=== Section Start ===

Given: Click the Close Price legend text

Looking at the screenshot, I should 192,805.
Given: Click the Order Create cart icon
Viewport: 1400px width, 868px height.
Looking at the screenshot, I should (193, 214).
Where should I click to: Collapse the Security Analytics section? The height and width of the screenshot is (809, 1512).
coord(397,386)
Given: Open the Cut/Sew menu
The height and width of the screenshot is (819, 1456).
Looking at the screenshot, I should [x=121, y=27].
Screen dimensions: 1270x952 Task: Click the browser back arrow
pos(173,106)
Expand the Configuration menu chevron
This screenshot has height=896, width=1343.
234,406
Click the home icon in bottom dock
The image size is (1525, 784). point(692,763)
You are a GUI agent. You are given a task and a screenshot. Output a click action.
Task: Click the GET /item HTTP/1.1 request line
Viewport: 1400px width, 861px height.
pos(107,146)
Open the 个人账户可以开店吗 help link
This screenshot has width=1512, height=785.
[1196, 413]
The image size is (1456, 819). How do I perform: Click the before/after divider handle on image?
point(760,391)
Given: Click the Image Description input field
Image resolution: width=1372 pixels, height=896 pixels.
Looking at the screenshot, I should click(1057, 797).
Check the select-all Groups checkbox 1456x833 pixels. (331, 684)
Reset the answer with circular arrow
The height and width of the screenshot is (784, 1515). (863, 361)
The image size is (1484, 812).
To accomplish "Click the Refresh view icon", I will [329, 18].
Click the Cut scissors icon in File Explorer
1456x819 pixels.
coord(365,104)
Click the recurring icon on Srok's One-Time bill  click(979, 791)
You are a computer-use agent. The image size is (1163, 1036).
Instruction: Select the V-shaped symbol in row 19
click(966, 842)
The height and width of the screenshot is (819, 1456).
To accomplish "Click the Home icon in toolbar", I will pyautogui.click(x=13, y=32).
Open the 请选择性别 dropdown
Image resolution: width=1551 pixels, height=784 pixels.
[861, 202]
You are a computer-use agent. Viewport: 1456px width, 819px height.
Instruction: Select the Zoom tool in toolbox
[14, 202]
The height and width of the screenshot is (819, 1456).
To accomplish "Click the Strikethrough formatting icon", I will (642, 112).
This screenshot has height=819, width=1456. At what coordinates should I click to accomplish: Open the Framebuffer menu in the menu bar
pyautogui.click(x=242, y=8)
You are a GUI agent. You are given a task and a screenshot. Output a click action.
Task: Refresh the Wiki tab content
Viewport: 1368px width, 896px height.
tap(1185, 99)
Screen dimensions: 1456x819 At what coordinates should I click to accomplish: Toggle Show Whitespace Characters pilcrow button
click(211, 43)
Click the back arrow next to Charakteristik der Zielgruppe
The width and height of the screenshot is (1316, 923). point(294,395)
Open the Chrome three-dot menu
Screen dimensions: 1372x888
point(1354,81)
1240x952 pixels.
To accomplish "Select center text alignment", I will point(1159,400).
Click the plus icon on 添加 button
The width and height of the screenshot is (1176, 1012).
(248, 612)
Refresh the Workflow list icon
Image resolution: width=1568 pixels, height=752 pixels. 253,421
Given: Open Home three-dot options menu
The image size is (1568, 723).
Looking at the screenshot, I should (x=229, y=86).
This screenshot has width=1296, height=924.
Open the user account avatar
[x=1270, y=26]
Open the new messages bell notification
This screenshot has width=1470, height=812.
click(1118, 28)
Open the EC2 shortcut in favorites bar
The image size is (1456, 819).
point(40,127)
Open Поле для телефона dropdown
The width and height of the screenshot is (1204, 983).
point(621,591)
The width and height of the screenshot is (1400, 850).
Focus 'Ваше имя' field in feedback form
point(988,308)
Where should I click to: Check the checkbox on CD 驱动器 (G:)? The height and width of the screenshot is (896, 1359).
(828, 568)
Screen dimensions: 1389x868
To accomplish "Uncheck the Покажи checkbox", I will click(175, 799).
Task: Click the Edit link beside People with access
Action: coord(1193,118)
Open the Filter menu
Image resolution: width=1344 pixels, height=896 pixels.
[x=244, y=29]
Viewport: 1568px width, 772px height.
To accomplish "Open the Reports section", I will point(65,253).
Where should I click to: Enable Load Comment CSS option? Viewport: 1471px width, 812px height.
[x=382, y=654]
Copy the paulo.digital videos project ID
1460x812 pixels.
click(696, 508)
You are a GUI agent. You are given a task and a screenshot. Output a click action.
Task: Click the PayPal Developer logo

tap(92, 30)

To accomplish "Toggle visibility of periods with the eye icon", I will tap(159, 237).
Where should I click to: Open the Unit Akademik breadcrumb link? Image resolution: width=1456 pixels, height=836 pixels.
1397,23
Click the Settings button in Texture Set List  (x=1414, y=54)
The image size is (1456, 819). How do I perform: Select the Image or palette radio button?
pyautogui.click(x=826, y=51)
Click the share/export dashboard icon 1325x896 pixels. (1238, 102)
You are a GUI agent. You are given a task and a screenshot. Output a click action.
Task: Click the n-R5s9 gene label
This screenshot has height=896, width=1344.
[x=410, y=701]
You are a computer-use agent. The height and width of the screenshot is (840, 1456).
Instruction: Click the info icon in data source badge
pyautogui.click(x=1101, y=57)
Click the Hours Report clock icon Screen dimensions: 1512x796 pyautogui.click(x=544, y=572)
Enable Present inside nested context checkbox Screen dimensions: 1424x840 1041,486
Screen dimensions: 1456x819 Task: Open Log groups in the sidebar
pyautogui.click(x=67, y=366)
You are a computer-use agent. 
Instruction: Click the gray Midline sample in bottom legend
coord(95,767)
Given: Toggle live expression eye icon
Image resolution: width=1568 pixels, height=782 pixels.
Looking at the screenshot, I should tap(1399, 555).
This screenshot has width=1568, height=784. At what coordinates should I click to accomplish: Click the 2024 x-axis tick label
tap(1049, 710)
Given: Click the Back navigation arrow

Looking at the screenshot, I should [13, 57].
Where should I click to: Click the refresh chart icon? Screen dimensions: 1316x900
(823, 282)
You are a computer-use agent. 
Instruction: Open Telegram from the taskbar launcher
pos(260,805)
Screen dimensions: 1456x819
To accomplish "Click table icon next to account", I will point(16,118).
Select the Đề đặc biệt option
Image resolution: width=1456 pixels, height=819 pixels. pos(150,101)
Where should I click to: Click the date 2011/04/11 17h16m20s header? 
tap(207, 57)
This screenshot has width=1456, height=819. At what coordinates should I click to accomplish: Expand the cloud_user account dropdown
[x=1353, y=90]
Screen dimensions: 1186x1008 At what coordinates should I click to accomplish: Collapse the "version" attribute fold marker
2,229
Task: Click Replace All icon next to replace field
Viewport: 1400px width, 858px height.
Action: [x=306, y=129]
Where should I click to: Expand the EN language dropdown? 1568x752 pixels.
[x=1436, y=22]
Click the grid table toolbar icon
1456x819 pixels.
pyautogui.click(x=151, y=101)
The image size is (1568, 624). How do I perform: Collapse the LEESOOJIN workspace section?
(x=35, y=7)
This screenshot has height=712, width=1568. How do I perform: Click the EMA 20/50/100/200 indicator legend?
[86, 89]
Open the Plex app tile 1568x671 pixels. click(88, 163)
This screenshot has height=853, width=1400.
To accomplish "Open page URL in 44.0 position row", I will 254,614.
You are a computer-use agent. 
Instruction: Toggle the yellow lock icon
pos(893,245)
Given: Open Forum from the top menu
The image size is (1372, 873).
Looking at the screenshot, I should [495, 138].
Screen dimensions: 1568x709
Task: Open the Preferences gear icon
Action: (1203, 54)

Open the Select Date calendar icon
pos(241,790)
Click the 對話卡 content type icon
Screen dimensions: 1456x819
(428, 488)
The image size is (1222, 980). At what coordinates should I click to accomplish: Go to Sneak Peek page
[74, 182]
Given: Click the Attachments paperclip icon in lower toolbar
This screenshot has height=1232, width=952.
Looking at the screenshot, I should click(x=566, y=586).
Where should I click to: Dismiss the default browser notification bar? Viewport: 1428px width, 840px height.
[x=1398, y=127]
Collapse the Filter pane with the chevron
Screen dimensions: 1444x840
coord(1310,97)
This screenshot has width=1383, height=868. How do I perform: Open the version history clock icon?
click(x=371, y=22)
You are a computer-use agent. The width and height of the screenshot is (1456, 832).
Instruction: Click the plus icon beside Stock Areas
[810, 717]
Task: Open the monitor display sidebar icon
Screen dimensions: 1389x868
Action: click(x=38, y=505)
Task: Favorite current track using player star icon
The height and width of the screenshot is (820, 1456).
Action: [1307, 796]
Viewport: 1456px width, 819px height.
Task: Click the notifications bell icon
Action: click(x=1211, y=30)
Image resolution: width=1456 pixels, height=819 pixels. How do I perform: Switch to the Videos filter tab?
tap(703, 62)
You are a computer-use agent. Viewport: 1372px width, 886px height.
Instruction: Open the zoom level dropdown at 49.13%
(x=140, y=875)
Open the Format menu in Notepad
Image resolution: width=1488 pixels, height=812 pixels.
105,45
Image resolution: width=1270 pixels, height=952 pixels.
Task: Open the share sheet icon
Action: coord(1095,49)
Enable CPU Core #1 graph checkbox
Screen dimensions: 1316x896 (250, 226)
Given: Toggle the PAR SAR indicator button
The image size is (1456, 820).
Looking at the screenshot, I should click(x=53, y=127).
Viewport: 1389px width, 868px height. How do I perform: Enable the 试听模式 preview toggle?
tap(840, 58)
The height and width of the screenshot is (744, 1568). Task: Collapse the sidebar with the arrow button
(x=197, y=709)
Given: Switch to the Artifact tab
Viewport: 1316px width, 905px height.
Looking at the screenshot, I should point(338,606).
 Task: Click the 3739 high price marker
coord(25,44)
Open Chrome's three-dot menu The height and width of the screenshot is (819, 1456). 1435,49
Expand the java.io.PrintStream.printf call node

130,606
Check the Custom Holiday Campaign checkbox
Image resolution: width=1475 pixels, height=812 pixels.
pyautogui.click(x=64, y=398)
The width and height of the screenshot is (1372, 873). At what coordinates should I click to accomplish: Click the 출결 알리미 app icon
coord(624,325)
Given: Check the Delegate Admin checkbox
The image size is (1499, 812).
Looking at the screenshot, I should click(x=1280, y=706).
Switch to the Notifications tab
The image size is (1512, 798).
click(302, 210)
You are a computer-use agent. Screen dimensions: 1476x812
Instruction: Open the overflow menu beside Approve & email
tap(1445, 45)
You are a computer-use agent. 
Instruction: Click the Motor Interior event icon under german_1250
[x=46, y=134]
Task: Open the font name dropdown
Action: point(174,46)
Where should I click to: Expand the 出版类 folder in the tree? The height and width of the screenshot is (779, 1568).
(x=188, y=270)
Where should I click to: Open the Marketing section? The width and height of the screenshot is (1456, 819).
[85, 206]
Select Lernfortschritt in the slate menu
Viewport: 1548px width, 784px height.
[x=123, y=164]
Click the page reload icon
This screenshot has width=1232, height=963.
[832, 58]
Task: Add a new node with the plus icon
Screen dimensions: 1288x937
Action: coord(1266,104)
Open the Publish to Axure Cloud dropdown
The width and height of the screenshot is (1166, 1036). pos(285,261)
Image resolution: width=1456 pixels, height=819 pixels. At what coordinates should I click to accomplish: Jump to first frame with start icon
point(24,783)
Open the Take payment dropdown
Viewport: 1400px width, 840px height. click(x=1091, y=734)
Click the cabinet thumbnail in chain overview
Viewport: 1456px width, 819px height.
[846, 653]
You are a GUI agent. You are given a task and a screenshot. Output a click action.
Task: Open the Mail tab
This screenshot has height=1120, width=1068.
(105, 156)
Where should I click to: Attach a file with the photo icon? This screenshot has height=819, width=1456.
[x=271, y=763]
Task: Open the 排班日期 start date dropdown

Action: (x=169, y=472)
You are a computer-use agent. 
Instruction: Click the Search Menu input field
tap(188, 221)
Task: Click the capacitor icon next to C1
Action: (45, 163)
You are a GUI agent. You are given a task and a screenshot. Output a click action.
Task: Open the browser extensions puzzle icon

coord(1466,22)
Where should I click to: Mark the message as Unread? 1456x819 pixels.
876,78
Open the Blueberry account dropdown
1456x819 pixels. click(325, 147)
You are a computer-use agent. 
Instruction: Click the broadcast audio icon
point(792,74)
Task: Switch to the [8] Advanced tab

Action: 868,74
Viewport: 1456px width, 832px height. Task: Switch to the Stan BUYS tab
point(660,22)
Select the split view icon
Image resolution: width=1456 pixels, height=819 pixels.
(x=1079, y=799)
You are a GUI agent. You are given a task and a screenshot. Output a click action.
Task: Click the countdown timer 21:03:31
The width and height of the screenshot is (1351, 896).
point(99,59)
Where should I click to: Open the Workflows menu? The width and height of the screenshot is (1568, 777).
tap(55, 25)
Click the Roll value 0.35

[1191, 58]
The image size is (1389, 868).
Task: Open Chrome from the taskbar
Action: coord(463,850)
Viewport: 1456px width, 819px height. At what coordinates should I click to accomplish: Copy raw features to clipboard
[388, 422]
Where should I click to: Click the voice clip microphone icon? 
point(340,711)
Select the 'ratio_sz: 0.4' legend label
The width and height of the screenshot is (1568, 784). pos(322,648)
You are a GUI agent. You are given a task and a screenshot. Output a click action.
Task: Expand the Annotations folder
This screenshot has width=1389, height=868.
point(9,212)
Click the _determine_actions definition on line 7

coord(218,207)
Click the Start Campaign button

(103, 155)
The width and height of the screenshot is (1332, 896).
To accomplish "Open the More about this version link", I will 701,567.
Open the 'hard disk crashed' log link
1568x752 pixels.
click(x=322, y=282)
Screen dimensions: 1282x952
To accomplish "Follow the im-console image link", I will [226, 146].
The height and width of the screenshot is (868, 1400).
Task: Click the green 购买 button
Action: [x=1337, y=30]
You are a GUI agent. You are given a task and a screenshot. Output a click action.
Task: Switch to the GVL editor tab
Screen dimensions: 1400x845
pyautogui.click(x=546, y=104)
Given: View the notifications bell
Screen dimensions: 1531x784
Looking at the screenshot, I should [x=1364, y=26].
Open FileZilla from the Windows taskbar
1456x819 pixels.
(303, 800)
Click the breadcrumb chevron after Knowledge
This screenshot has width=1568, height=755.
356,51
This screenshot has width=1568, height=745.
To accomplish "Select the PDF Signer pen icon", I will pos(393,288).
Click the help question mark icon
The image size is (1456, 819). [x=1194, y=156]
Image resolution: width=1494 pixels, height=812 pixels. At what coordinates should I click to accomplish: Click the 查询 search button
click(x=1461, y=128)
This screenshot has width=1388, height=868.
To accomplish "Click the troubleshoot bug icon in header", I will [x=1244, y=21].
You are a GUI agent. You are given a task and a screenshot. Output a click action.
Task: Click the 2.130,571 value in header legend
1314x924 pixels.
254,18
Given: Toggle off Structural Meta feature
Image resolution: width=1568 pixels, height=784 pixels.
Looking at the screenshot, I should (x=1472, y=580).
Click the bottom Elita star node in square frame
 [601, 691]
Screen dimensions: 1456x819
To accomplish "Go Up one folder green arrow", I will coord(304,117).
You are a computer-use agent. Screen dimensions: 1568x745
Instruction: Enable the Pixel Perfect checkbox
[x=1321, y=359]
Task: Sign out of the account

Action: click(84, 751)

=== Section End ===

Exercise details
Using the records above, copy word for word the line with "The width and height of the screenshot is (1332, 896).", the line with "Task: Switch to the GVL editor tab", and every line between them.

Problem solution
The width and height of the screenshot is (1332, 896).
To accomplish "Open the More about this version link", I will 701,567.
Open the 'hard disk crashed' log link
1568x752 pixels.
click(x=322, y=282)
Screen dimensions: 1282x952
To accomplish "Follow the im-console image link", I will [226, 146].
The height and width of the screenshot is (868, 1400).
Task: Click the green 购买 button
Action: [x=1337, y=30]
You are a GUI agent. You are given a task and a screenshot. Output a click action.
Task: Switch to the GVL editor tab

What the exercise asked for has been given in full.